Well, that was fast.

Taylor Swift rose to the heights and fell to the bottom all in one night. John Edwards, eat your heart out.

This week should have been glorious for the wispy-voiced pop star and voice of a wispy generation. She won four Grammy Awards last Sunday, including the big one--Album of the Year for Fearless.

But she just had to go and sing.

Her tone-deaf duet with Stevie Nicks, particularly on "Rhiannon," was ready-made for YouTube, where "forks on a glass plate" was posted by a fan. (Forks, Ms. Nicks. Plural.) As a career-ender, the performance was no "Rock Me Tonight," but Scott Borchetta, president of Swift's record label Big Machine, played quick defense nonetheless. So what, he told the Nashville Tennessean, if she isn't "the best technical singer." At least she is "probably the best emotional singer."

Probably, Scott? Might want to let the P.R. staff earn its paycheck. But I get the point. Since when did a pop singer need a perfect voice?

Or a voice, for that matter. In 1980, Marianne Faithfull appeared on Saturday Night Live. Her vocal cords, not so much. A croaked rendition of "Broken English" killed a hoped-for comeback and climaxed a decade-long spiral into drugs and despair. I bought her album that Sunday morning.
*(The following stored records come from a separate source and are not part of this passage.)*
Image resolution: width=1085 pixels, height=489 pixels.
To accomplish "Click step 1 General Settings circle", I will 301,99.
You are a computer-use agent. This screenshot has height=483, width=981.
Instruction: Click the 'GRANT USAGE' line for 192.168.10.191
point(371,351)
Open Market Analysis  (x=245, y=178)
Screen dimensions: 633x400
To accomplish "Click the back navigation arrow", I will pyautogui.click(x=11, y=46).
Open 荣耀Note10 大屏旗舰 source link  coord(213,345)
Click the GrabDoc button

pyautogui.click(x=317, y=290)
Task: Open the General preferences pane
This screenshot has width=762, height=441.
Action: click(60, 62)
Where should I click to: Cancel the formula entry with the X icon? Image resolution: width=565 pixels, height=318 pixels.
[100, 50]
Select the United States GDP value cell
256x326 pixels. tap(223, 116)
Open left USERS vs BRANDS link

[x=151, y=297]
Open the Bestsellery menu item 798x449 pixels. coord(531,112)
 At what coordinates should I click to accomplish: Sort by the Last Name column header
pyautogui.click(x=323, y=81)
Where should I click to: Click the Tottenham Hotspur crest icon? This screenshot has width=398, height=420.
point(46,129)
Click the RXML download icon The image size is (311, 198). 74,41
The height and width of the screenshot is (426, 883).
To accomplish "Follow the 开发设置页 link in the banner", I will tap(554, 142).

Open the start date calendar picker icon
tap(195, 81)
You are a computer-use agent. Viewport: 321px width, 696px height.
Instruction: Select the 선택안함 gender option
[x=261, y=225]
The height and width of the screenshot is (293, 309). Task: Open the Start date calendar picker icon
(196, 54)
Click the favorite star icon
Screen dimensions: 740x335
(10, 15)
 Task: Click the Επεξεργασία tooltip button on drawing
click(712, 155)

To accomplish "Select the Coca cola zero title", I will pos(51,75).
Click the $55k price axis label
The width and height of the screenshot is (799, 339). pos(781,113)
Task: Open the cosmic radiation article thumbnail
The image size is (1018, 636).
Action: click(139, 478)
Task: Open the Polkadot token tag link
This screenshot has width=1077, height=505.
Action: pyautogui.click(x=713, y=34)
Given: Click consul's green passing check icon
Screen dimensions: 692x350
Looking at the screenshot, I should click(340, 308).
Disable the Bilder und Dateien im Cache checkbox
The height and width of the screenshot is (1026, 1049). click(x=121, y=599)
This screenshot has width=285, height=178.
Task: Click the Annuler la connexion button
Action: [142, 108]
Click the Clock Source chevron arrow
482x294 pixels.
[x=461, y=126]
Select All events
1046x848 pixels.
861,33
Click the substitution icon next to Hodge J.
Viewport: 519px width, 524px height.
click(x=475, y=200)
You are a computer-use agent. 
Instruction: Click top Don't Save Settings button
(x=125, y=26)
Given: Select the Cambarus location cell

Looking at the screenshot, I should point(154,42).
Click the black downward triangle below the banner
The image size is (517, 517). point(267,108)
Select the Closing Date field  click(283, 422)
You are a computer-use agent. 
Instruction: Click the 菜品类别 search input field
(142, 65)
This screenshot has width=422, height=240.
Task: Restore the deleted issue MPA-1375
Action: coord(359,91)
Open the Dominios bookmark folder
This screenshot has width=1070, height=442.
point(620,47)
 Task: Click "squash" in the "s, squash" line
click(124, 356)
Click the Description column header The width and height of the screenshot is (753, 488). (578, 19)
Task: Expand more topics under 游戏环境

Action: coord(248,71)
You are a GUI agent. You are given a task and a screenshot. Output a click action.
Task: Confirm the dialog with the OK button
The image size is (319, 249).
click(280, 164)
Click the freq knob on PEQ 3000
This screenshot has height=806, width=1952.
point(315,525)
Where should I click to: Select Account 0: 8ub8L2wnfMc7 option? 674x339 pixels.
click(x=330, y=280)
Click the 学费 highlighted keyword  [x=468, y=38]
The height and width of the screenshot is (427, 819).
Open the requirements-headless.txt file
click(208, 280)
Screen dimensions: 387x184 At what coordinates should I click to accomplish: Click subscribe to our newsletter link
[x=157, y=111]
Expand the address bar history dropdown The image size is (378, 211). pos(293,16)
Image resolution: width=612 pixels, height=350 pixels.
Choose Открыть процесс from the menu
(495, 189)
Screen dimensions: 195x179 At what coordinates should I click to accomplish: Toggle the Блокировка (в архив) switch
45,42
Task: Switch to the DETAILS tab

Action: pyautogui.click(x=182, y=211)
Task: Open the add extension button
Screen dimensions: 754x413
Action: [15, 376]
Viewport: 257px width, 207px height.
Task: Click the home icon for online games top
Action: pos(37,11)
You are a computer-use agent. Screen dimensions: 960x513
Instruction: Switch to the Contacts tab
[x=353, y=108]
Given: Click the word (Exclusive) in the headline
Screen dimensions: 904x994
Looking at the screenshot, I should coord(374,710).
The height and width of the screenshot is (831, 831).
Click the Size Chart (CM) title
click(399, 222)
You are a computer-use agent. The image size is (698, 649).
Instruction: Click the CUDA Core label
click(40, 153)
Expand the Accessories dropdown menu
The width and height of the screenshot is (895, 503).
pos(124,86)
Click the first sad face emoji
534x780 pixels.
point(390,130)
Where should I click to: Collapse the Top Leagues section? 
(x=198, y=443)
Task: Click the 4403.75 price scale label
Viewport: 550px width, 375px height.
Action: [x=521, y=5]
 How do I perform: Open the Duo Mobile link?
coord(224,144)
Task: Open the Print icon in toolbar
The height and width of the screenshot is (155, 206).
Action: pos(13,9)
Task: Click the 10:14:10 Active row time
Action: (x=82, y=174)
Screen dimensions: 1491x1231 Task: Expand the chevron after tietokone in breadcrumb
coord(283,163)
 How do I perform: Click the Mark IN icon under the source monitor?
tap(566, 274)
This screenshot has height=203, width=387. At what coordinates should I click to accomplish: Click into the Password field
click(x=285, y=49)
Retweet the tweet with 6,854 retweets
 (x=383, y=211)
I know the difference between dissipated chanteuse and pouty poseur. Billie on one hand, Britney on the other. But really, isn't carrying a tune measly stuff by which to measure a singer? Mention The Supremes and someone is bound to rehash the Dreamgirls wisdom that Florence Ballard was the true musical talent, Diana Ross merely the face.

Just say "Baby Love" and walk away.

If I had to delete all but the "technical singers" from my iPod, I'd be left with a few songs by Ella Fitzgerald, The Best of Rosemary Clooney and "Somethin' Stupid" by Frank and Nancy Sinatra. And I'd have to fast-forward through Nancy.

No more Iggy Pop, Lou Reed, Patti Smith, Bob Dylan, Janis Joplin, Neil Young, Kurt Cobain, Leonard Cohen, Muddy Waters, Pere Ubu, and oh just get me a new iPod already.

I don't listen to Taylor Swift--that breathy, flat-bended, conversational phrasing started grating my nerves somewhere between Jagged Little Pill and Alanis Unplugged. Her pretty-girl-as-dork affectations target two or three demographics far, far removed from my own. To Grammy voters, grow up.

But at least give Taylor credit for not lip-syncing, no small act of rebellion in the Age of Auto-Tune. And if she had to warble off-key, she couldn't have picked a finer mentor than Fleetwood Mac's bleating goddess.

Now that I think about it, "You Belong With Me" is sorta catchy.

Perfect pitch is overrated. Technically speaking.